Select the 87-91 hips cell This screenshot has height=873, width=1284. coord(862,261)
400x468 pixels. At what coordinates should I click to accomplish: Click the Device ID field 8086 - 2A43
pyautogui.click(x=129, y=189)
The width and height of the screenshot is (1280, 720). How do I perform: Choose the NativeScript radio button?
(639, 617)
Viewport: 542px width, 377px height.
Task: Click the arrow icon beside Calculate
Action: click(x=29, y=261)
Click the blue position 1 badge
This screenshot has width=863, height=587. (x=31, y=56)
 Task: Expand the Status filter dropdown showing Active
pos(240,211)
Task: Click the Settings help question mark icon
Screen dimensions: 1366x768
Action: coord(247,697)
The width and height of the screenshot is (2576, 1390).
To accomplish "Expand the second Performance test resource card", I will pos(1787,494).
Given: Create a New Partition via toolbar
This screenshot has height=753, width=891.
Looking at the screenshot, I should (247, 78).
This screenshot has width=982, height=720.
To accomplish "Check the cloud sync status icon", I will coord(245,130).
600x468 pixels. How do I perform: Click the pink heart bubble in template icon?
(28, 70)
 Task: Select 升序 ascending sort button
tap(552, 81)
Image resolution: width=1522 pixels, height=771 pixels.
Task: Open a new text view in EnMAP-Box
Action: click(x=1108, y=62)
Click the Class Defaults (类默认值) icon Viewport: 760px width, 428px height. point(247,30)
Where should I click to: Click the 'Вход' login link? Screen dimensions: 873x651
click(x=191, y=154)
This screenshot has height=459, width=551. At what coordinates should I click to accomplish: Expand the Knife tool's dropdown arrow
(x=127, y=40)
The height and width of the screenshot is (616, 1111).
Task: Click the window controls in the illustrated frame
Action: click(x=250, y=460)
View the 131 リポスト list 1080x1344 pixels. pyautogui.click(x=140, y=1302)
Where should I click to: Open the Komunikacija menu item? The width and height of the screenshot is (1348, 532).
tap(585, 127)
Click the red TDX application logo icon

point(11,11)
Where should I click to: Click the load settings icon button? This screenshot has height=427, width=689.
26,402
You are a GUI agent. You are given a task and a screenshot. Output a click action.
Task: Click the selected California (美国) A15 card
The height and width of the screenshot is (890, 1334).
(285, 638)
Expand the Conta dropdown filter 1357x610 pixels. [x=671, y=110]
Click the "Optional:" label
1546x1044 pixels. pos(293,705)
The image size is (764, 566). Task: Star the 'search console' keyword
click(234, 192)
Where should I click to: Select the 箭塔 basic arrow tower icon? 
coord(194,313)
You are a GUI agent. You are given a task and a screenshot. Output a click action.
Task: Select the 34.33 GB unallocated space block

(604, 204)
━━━━━━━━━━━━━━━━
• _ABOUT THIS TASK_
Every record must appear in the answer exactly as written.

• _REPLY TO THE EXERCISE_
Select the 87-91 hips cell This screenshot has height=873, width=1284. coord(862,261)
400x468 pixels. At what coordinates should I click to accomplish: Click the Device ID field 8086 - 2A43
pyautogui.click(x=129, y=189)
The width and height of the screenshot is (1280, 720). How do I perform: Choose the NativeScript radio button?
(639, 617)
Viewport: 542px width, 377px height.
Task: Click the arrow icon beside Calculate
Action: click(x=29, y=261)
Click the blue position 1 badge
This screenshot has width=863, height=587. (x=31, y=56)
 Task: Expand the Status filter dropdown showing Active
pos(240,211)
Task: Click the Settings help question mark icon
Screen dimensions: 1366x768
Action: coord(247,697)
The width and height of the screenshot is (2576, 1390).
To accomplish "Expand the second Performance test resource card", I will pos(1787,494).
Given: Create a New Partition via toolbar
This screenshot has height=753, width=891.
Looking at the screenshot, I should (247, 78).
This screenshot has width=982, height=720.
To accomplish "Check the cloud sync status icon", I will coord(245,130).
600x468 pixels. How do I perform: Click the pink heart bubble in template icon?
(28, 70)
 Task: Select 升序 ascending sort button
tap(552, 81)
Image resolution: width=1522 pixels, height=771 pixels.
Task: Open a new text view in EnMAP-Box
Action: click(x=1108, y=62)
Click the Class Defaults (类默认值) icon Viewport: 760px width, 428px height. point(247,30)
Where should I click to: Click the 'Вход' login link? Screen dimensions: 873x651
click(x=191, y=154)
This screenshot has height=459, width=551. At what coordinates should I click to accomplish: Expand the Knife tool's dropdown arrow
(x=127, y=40)
The height and width of the screenshot is (616, 1111).
Task: Click the window controls in the illustrated frame
Action: click(x=250, y=460)
View the 131 リポスト list 1080x1344 pixels. pyautogui.click(x=140, y=1302)
Where should I click to: Open the Komunikacija menu item? The width and height of the screenshot is (1348, 532).
tap(585, 127)
Click the red TDX application logo icon

point(11,11)
Where should I click to: Click the load settings icon button? This screenshot has height=427, width=689.
26,402
You are a GUI agent. You are given a task and a screenshot. Output a click action.
Task: Click the selected California (美国) A15 card
The height and width of the screenshot is (890, 1334).
(285, 638)
Expand the Conta dropdown filter 1357x610 pixels. [x=671, y=110]
Click the "Optional:" label
1546x1044 pixels. pos(293,705)
The image size is (764, 566). Task: Star the 'search console' keyword
click(234, 192)
Where should I click to: Select the 箭塔 basic arrow tower icon? 
coord(194,313)
You are a GUI agent. You are given a task and a screenshot. Output a click action.
Task: Select the 34.33 GB unallocated space block

(604, 204)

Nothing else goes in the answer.